Economic, regional and cultural divide

Furthermore, inequality, the erosion of the middle class and labour-market polarisation had caused equally significant damage to our social environment, the consequences of which were now widely evident, Rodrik commented.

“Economic, regional, and cultural gaps within countries are widening, and liberal democracy (and the values that support it) appears to be in decline, reflecting rising support for xenophobic, authoritarian populists and the growing backlash against scientific and technical expertise,” he wrote.

Whilst social transfers and the welfare state could assist, a supply of good jobs for less-educated workers remained the top priority.
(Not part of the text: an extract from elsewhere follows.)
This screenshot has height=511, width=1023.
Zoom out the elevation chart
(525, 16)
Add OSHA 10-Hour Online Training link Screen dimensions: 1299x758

“We need more productive, well-remunerated employment opportunities that can provide dignity and social recognition for those without a college degree,” Rodrik advocated. In addition to greater investment in education and improved workers’ rights, he predicted that the concentration of future employment would be in the service sector, necessitating a whole new set of industrial policies.
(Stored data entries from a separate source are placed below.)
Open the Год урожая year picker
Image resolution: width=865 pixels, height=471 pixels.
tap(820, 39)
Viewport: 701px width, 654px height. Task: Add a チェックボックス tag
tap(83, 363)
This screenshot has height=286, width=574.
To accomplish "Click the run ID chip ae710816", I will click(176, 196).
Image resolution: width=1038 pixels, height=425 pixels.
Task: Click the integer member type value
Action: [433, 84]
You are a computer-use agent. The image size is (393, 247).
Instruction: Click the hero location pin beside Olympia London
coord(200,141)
He pointed out that productive manufacturing jobs were in decline due to increased automation and more intense global competition. This had impacted developing countries, many of whom were encountering “premature de-industrialisation.”
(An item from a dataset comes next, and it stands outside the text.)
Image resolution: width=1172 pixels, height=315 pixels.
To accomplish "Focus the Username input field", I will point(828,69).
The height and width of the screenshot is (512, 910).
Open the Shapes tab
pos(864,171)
Similarly, it had become increasingly difficult for low-income countries to absorb workers into formal manufacturing firms, which meant they were “precluded from pursuing the kind of export-oriented development strategy that has been so effective in East Asia and a few other countries.”

This “crisis of growth strategies” called for an “entirely new development model” for poorer nations.

He said the future for employment in low-and middle-income countries would be in the service sector. But the problem with this was that job opportunities were currently spread amongst small, informal enterprises. This meant there were “no ready-made models of service-led development to emulate.”

As a result, Governments would need to become more experimental, he suggested, which would require a combination of green transition investment, together with boosting productivity in labour-absorbing services.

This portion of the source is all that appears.